I recently read not just "The King Must Die" (actually, the reading that I did for the upcoming GBC discussion was a rereading, since I'd originally read it some months before) but also "The Bull From the Sea" (I decided that I'd like to read the rest of Renault's take on Theseus). And I can certainly agree with you that both books are a very effective take on the Theseus story.

One bit that stood out to me was the impact that Hippolyta's death makes on Theseus. Renault, like you yourself, interpreted Theseus and Hippolyta's union as one of equals and one of the peaks in his life. So her death in battle is indeed devastating for him from just that alone. But the additional touch that Renault added on made the impact of Hippolyta's death all the more chilling, and fitted in all the better with Theseus's decline afterwards.

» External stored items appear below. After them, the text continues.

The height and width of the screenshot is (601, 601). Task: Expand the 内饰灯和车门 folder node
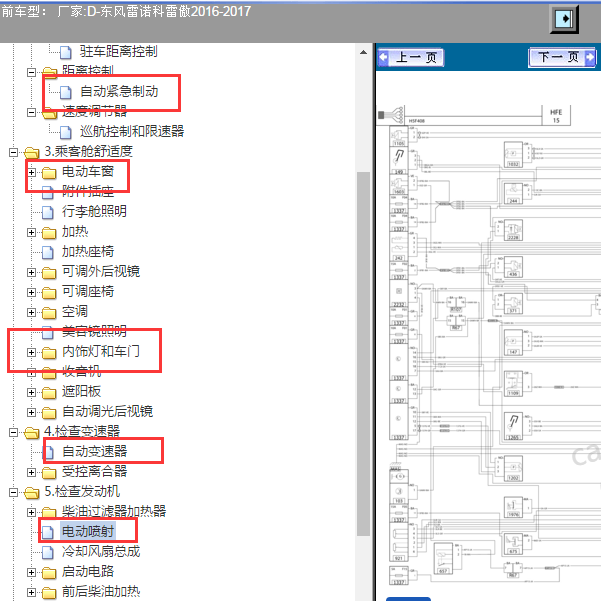click(x=32, y=352)
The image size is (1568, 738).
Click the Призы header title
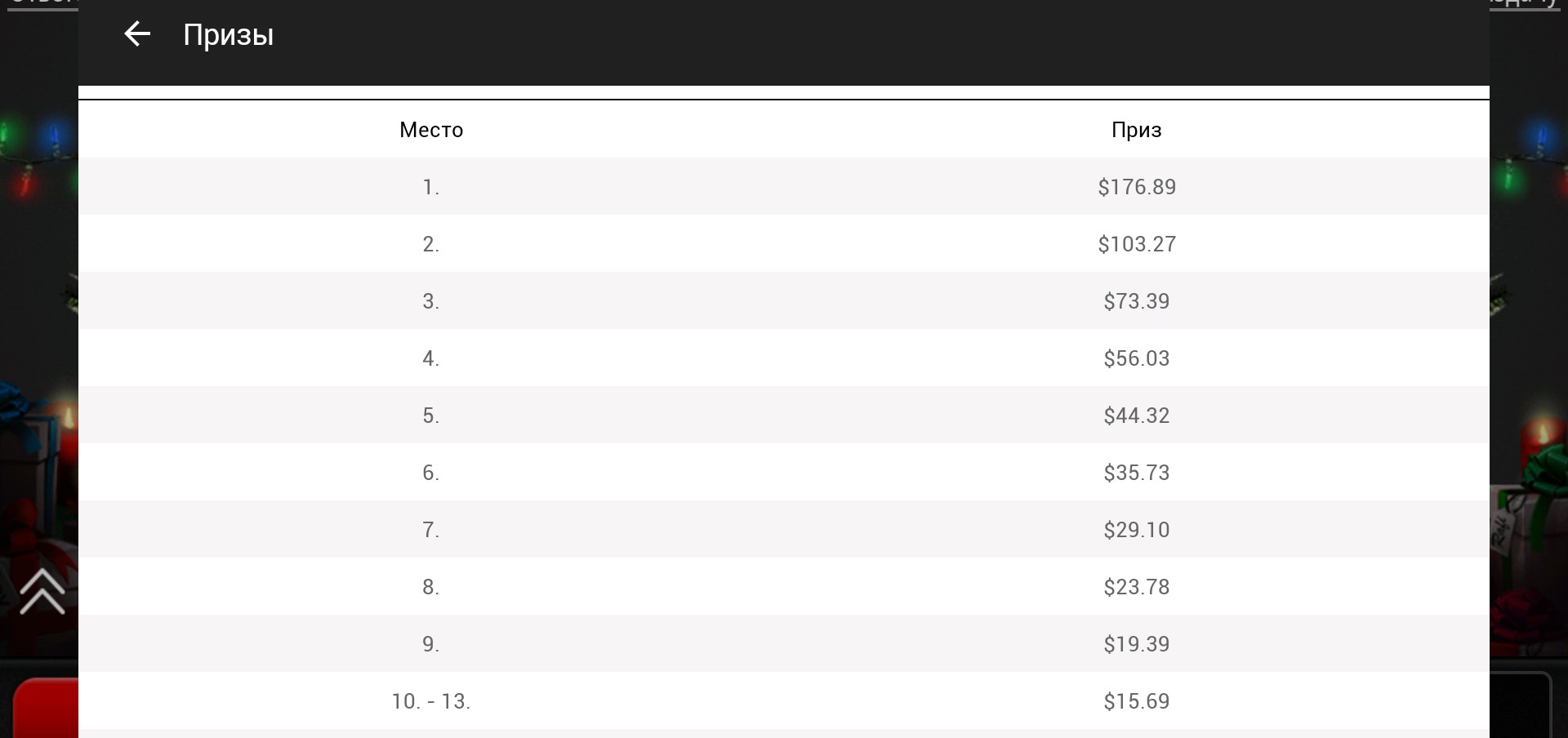(229, 35)
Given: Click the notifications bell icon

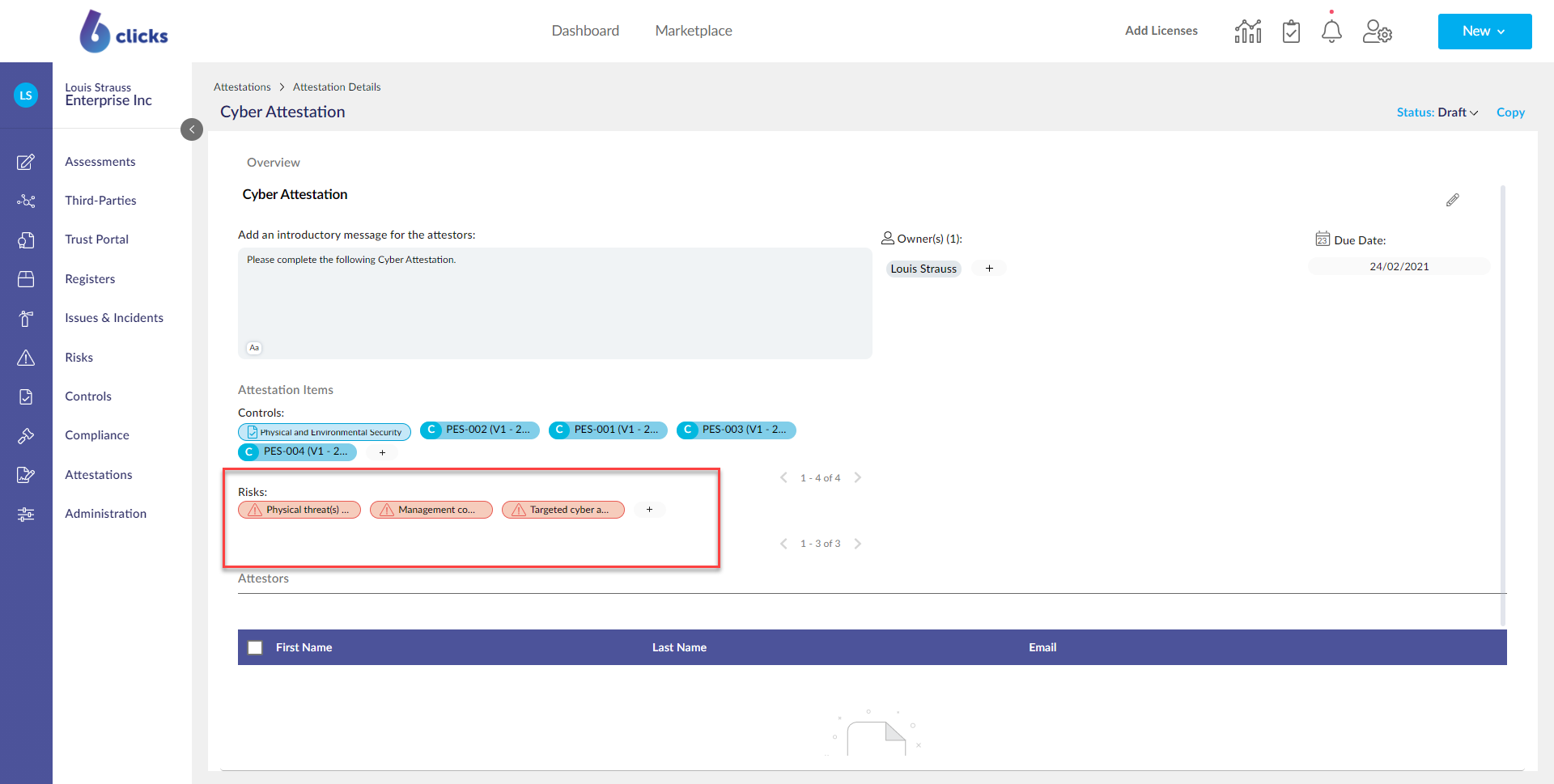Looking at the screenshot, I should coord(1331,32).
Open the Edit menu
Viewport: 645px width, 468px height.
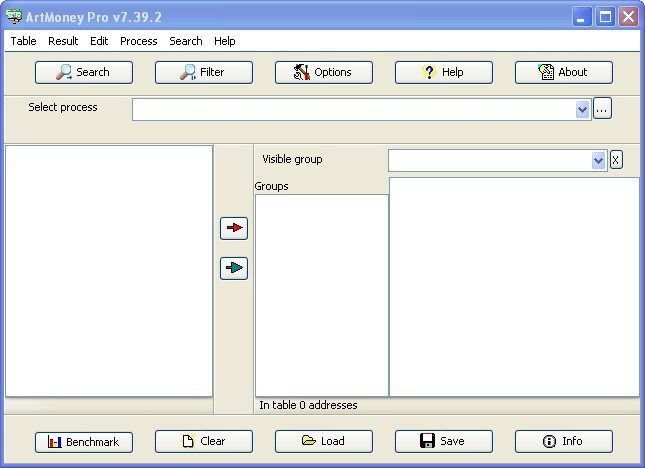coord(99,41)
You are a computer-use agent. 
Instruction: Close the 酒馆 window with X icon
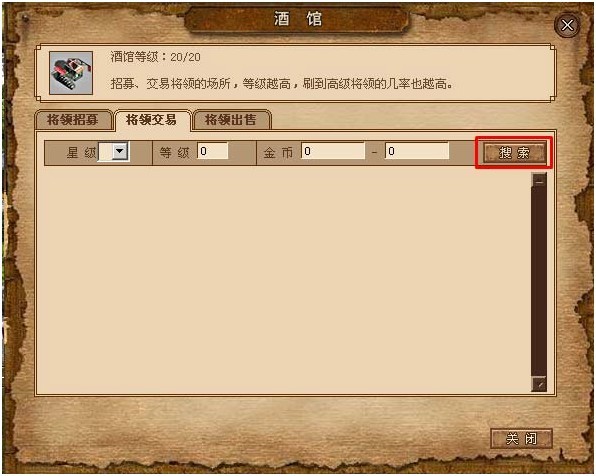[x=567, y=25]
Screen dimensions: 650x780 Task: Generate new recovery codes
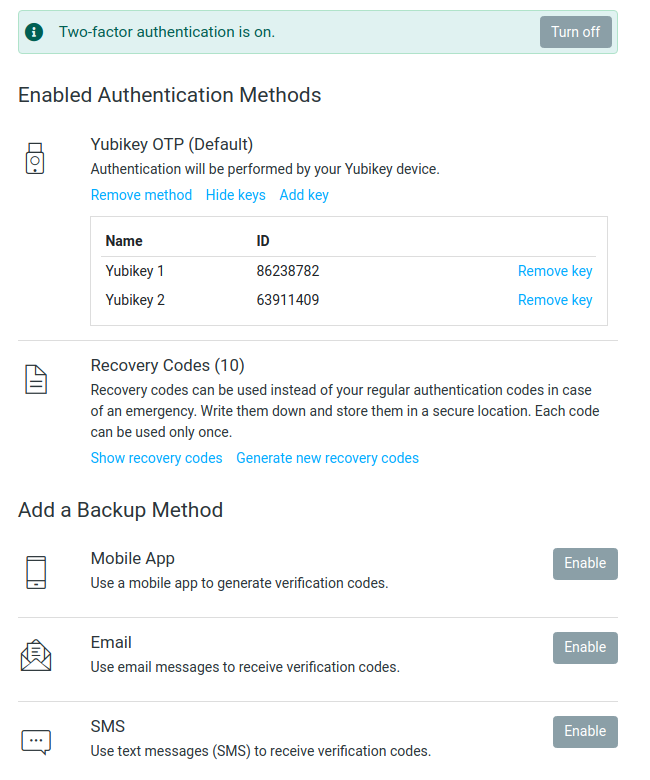327,458
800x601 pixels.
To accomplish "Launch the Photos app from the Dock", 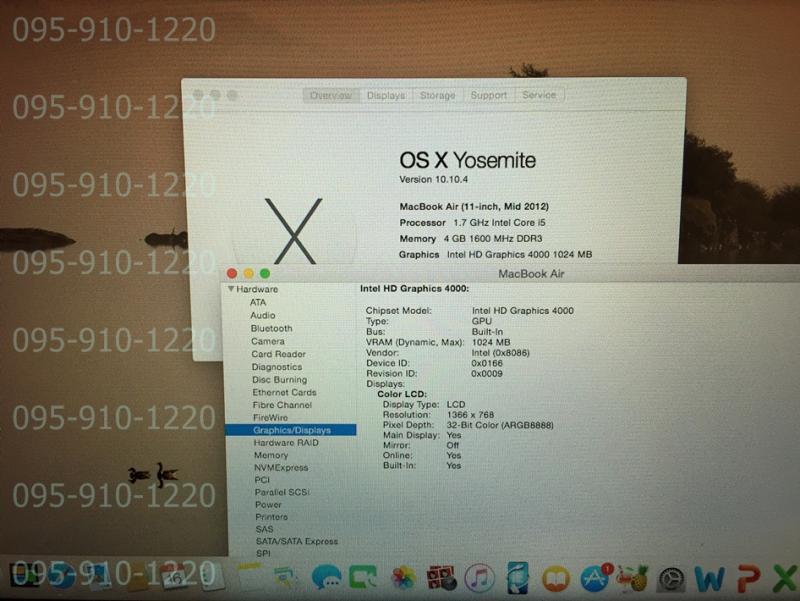I will click(x=403, y=578).
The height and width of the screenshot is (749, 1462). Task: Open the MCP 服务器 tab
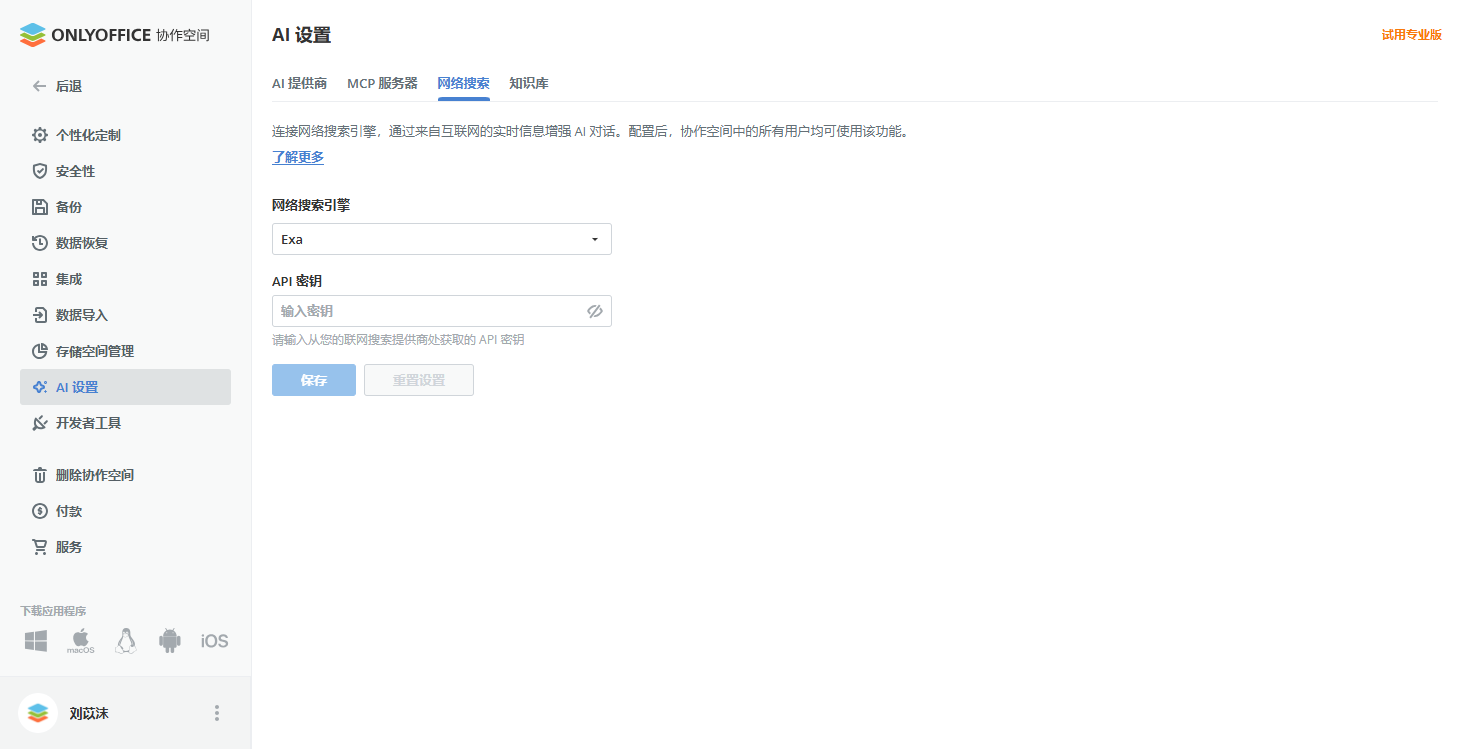383,83

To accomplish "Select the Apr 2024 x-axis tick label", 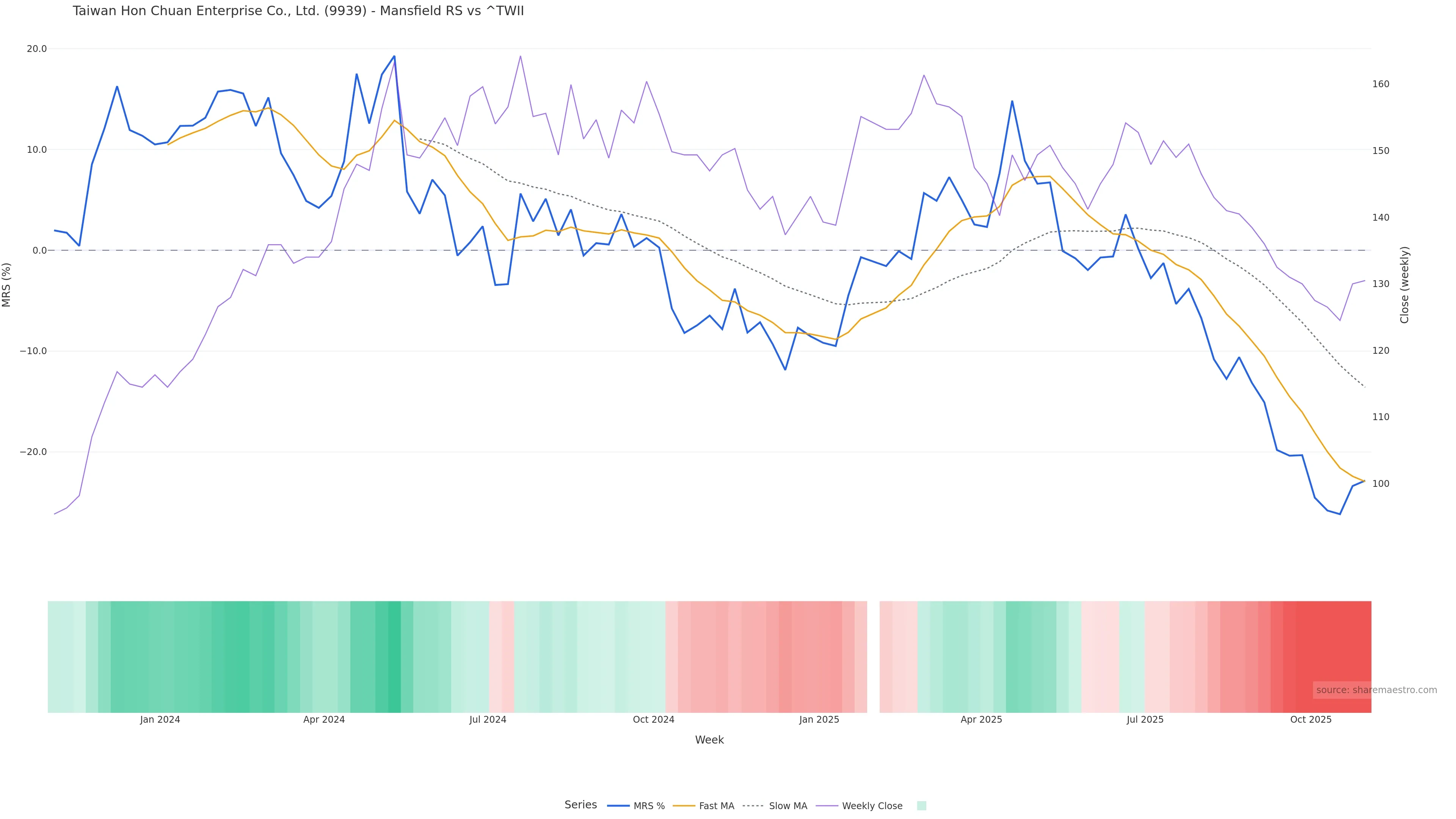I will click(x=324, y=720).

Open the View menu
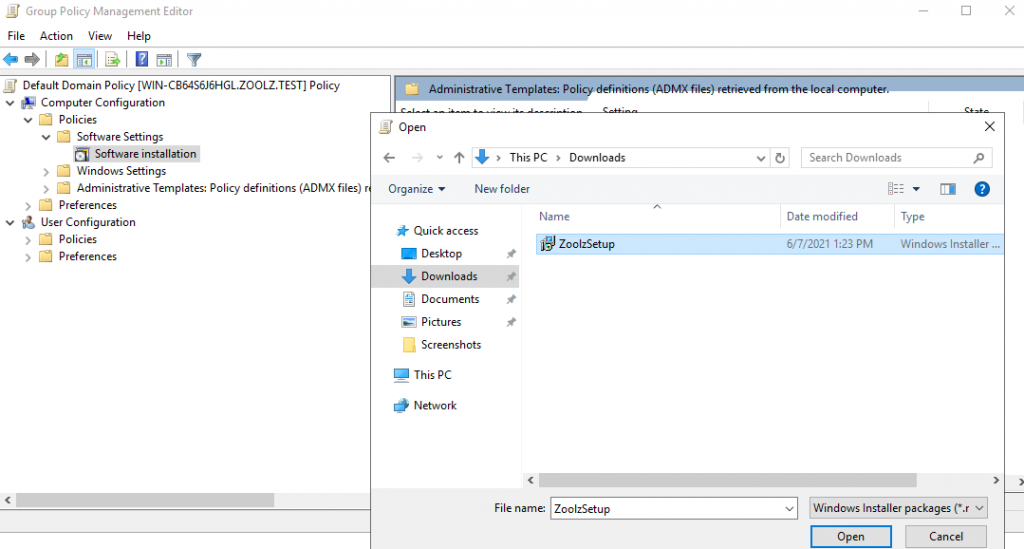[100, 36]
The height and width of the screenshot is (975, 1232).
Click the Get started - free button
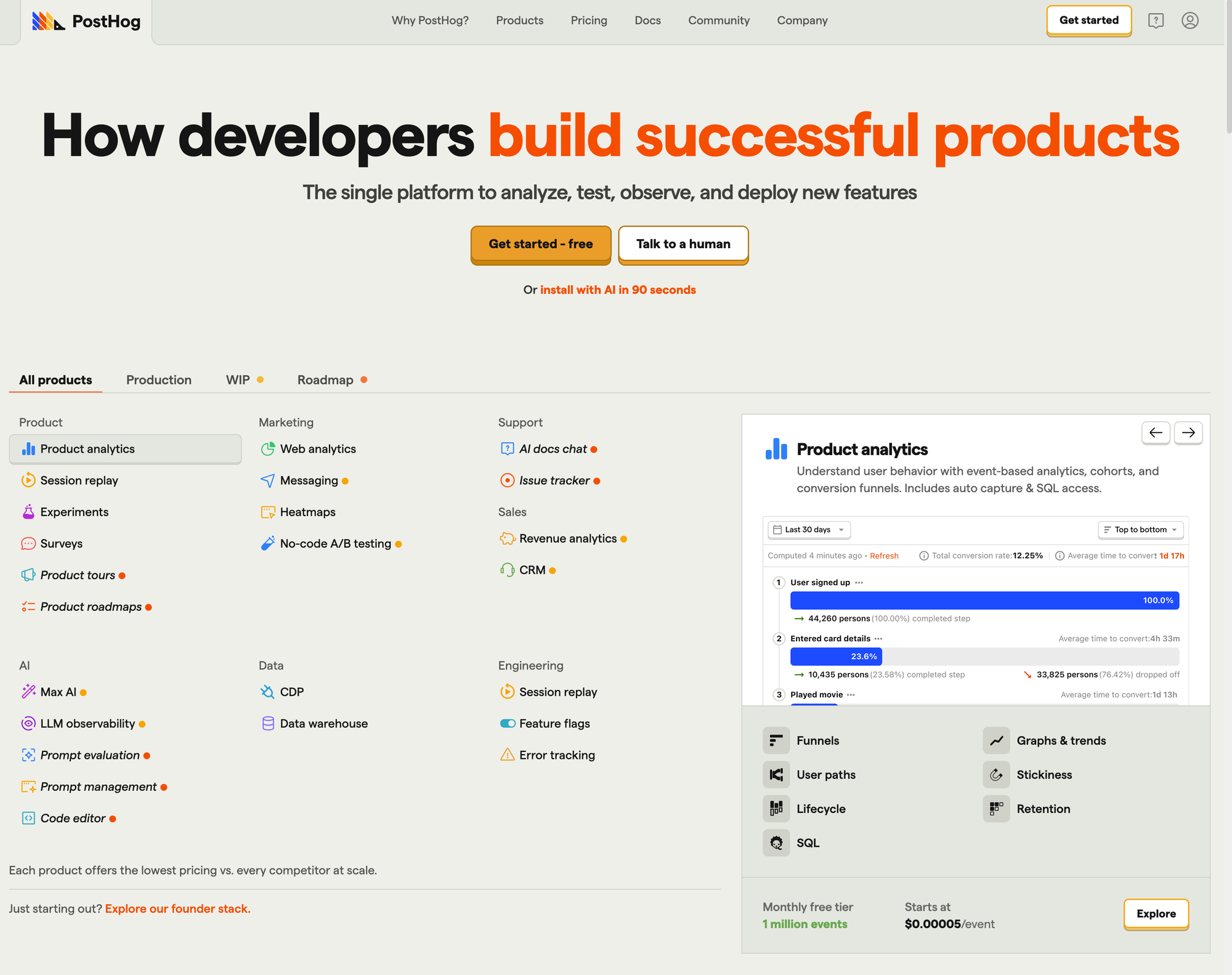[x=541, y=245]
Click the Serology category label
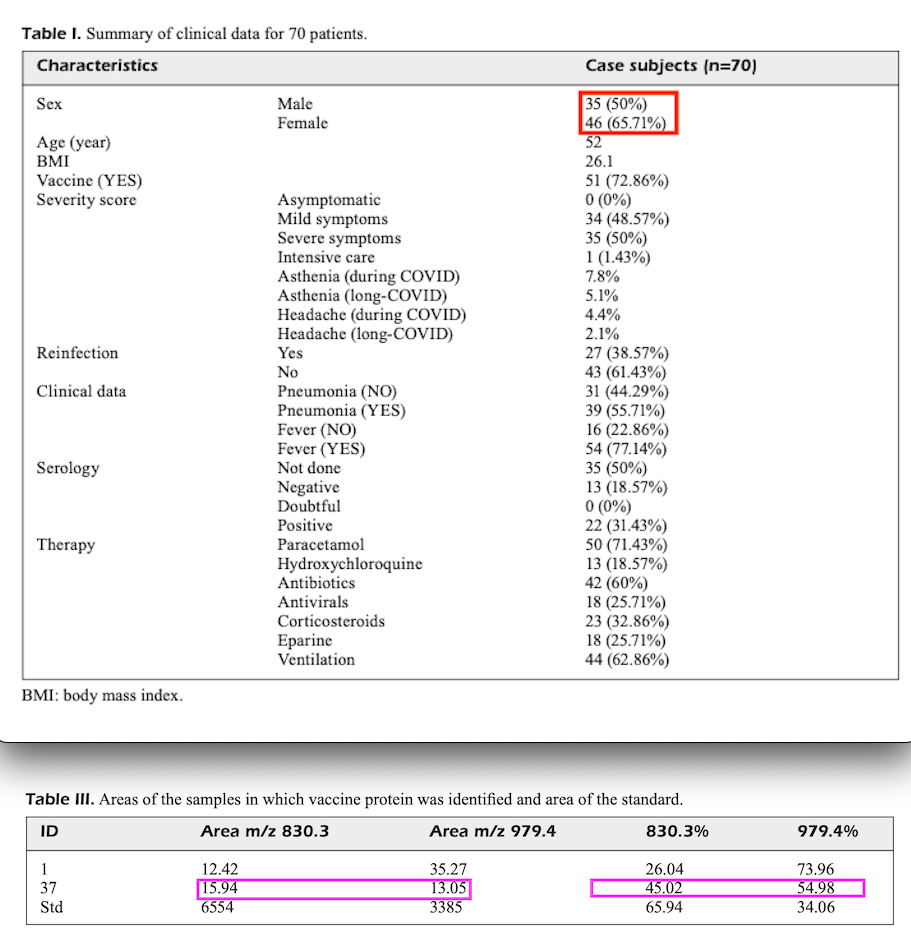 (x=68, y=468)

For Renault makes it clear that Theseus is meant to make the "Kingly Sacrifice" (the leading thematic element of the two books) in the battle with the Amazons - but instead, he lives and Hippolyta is the "King" who dies willingly. The King has died, but the wrong king - and the impression that I received is that Theseus's not making the "Kingly Sacrifice" of himself in the battle is what sets his doom in motion thereafter, the fact that he has, in a sense, failed his duty.

The other element that particularly stood out to me - and again, struck me as having an effectively chilling touch to it - was the manner of Hippolytus's death, with Theseus for once abusing his gift from Poseidon to predict earthquakes and turning his prediction into a curse - leading to his permanent loss of the ability thereafter.

At any rate, I'm glad that you mentioned and recommended it to the folks here; I certainly was glad to read both books.

Greg responds...

Todd, as usual we are very in sync. I was also very effected by those moments.

(My one caveat is that I feel strongly that Hippolyta was the traditional name of the Amazonian "king". Almost more of a title than a name. And that her true name was Antiope.)

I'm glad you liked the books. (Is anyone else reading them?)